Random thoughts about Negativity and Anxiety for June 30th, 2016

I wonder now and then about consequences. Can what we feed our minds effect our behavior and our choices? As I flip through channels and look for something uplifting to watch, I am amazed how many shows are about murder and mayhem. Television series abound about criminal behavior, public servants such as police personnel, clandestine agents, and similar subjects. In addition to these shows based on violent behavior and the supposed causes, consequences and techniques to “solve” cases, we now have shows about the “un-dead”, futuristic violence, and apocalyptic endings or near-endings. What is more perplexing to me is that these shows abound because enough people are watching them to make it profitable to air them.

I’m also fascinated by the quality of the unending news media coverage of everything from politics, jihadism, religion, violent crime, etc. It is no wonder that the American public is possibly more anxious than any other time in our history. We are inundated 24 hours a day with BAD news…bad, disdainful and slanted toward opposite-sides politics, bad news about violent crime, bad new about this and that and more bad news about something else. As the airwaves have opened up for more media, the media have found more ways to fill airspace with every piece of negative anything that they can find. And what is more perplexing is that all that bad news actually sells. We appear to like it.

What happens to our minds when they are filled with negativity every time we sit to watch something? What happens to our spirits when we are inundated with violence, negativity, hatefulness, and bias on a continual basis? As our society continues down a pathway of negativity and anxiety, how does all this affect us as human beings?

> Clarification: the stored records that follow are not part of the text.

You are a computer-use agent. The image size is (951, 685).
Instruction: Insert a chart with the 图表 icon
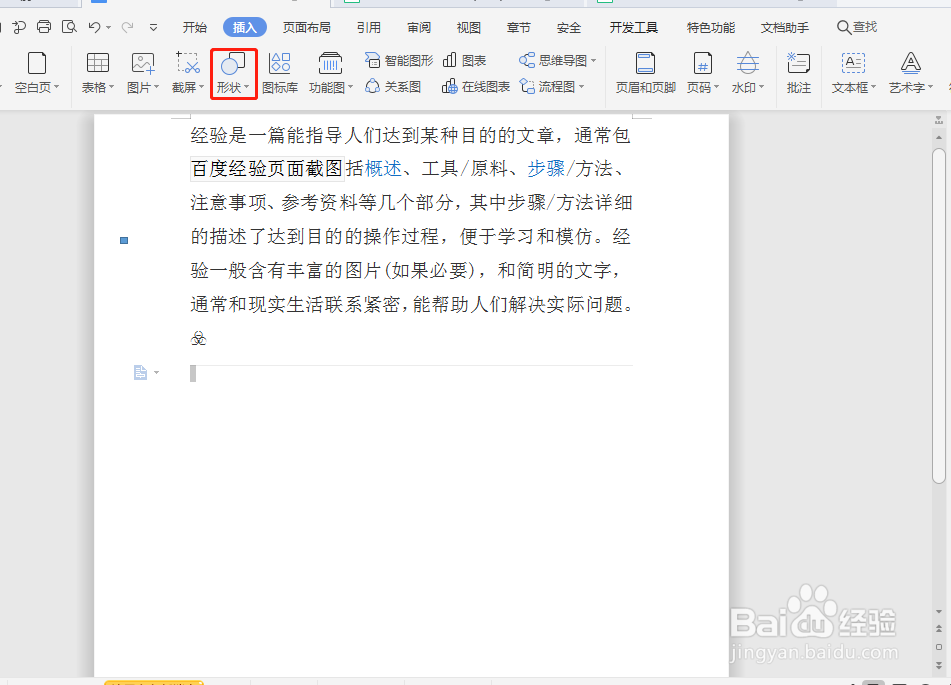point(465,60)
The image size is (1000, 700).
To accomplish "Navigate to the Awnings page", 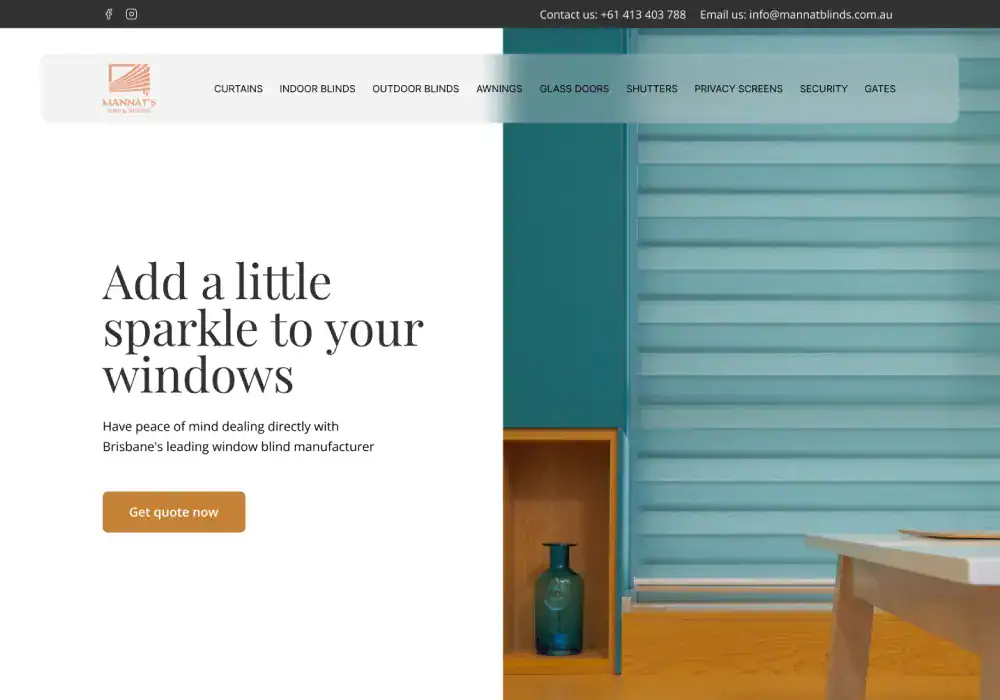I will (499, 89).
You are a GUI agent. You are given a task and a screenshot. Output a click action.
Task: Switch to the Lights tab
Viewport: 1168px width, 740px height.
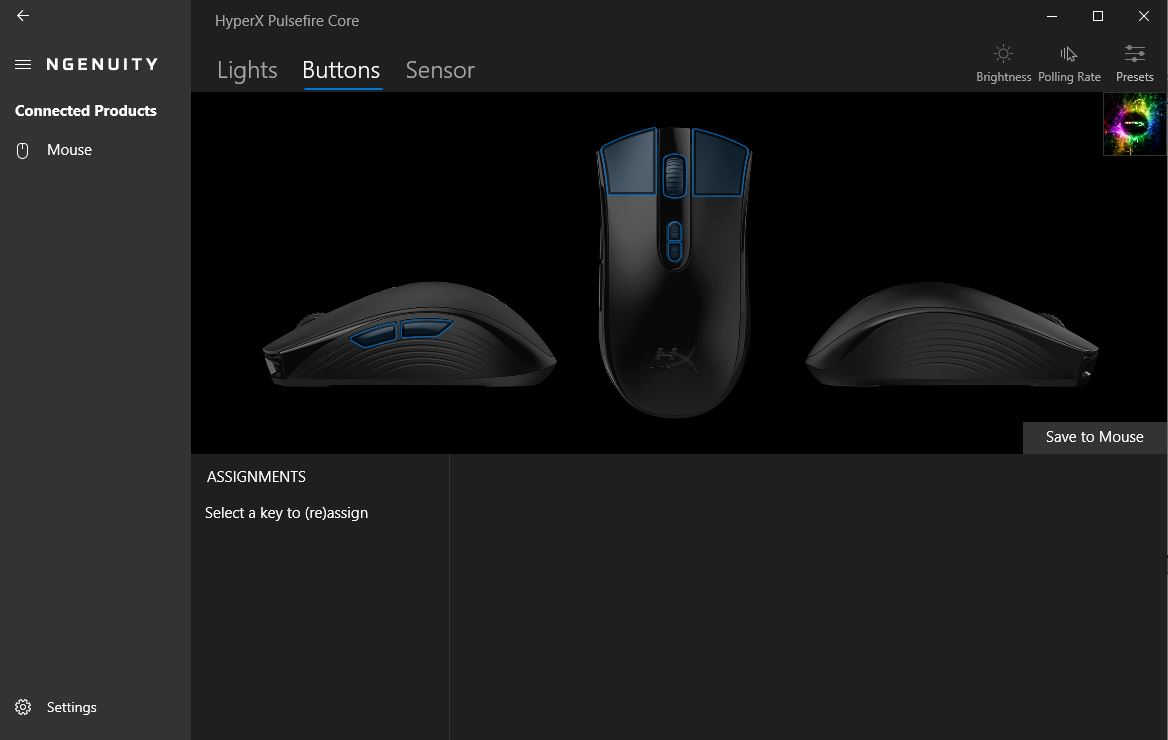[x=247, y=70]
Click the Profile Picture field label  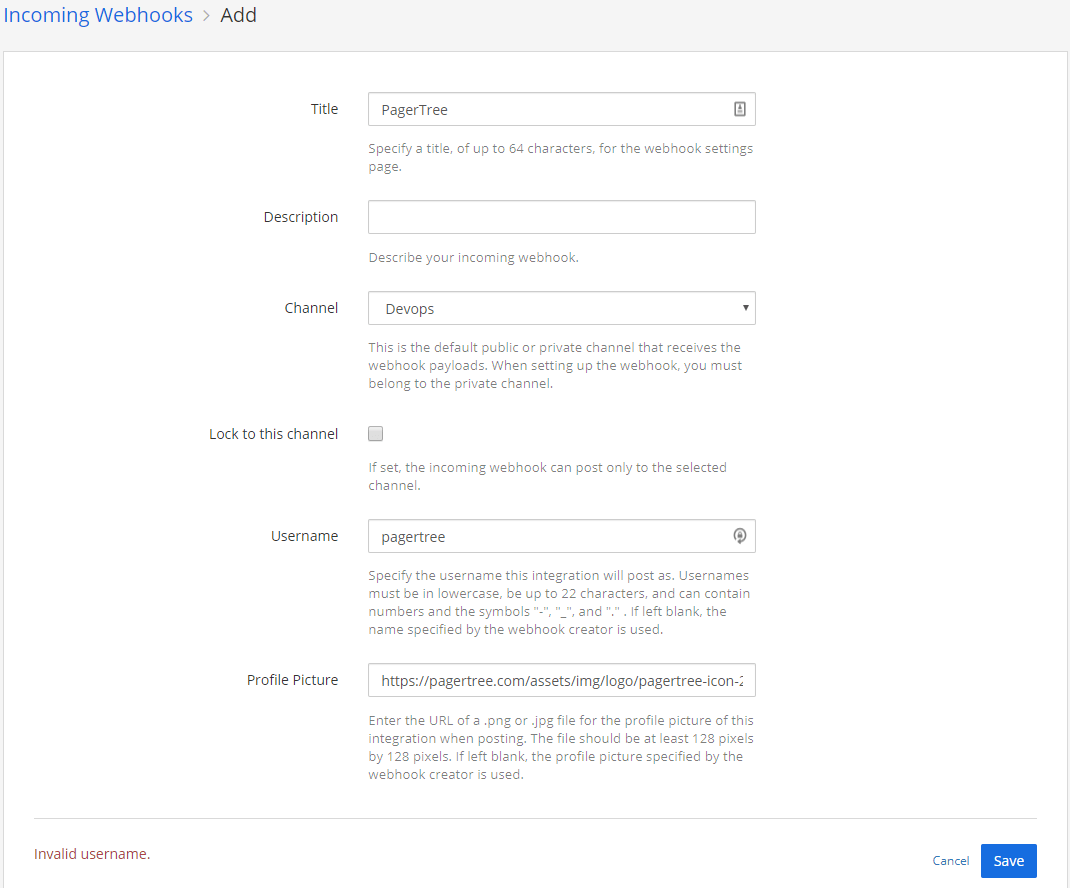tap(292, 680)
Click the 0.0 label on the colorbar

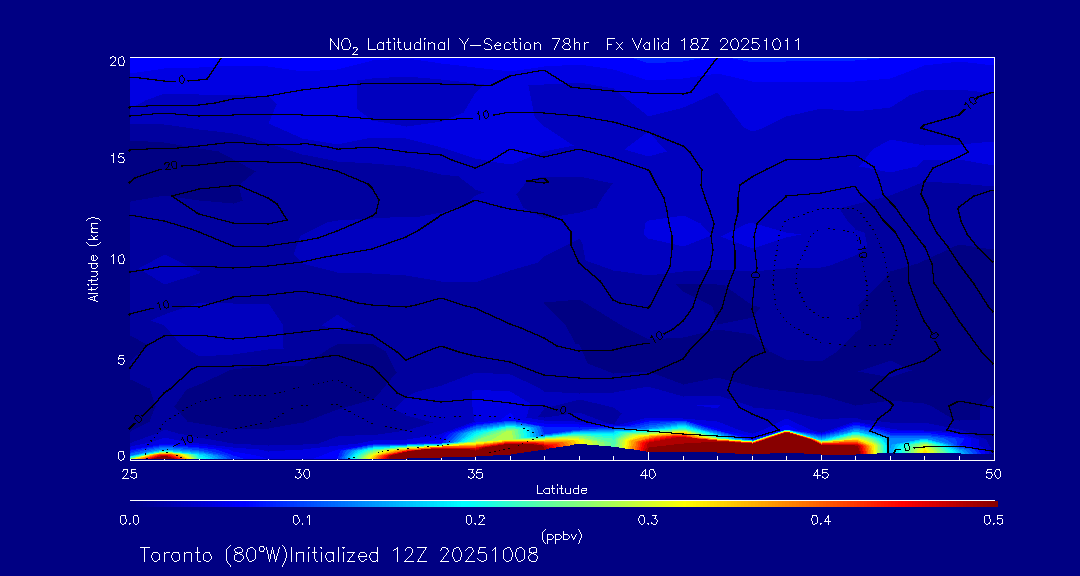130,520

Another piece to this that I’m curious about is the notorious celebrity we attach to the people who perpetrate crimes and violent actions. Every time we advertise the face, the name, and the “reasons” behind the violence, we actually encourage others to seek that attention… Every time we splash the names of jihadists who are guilty of their crimes against us, we add to their martrydom, to their “celebrity.” We make them “famous” instead of making them nameless, faceless, pitiful examples of hatefulness. When we publish the names and faces of those who commit crimes, we give a certain satisfaction to the sick mind. In this media culture, it is too easy to confuse celebrity and fame with notoriety and infamy. We also help to spread the word about these organizations that recruit sick or marginalized individuals to join their causes.

With all of this barrage of negativity blaring at us 24/7, I wonder about the consequences. Is there a way to have an intelligent conversation about more responsible ways to report a happening without sensationalizing it, feeding into perpetrators need for recognition, and the human tendency to happily ingest all this negativity without so much as a thought?

Sometimes I don’t have the answers, but I have a lot of questions. Sometimes, I wish I could find others to talk with, to struggle with them, to listen to…there is much to ponder in life. And no one can find the answers in a vacuum…alone. All I know is this. The negativity barrage doesn’t fill me with anxiety. It makes me sad. We are better and bigger than this. But we’ve settled…for the ugliness.

Life is too precious…too sweet…I don’t want to settle anymore.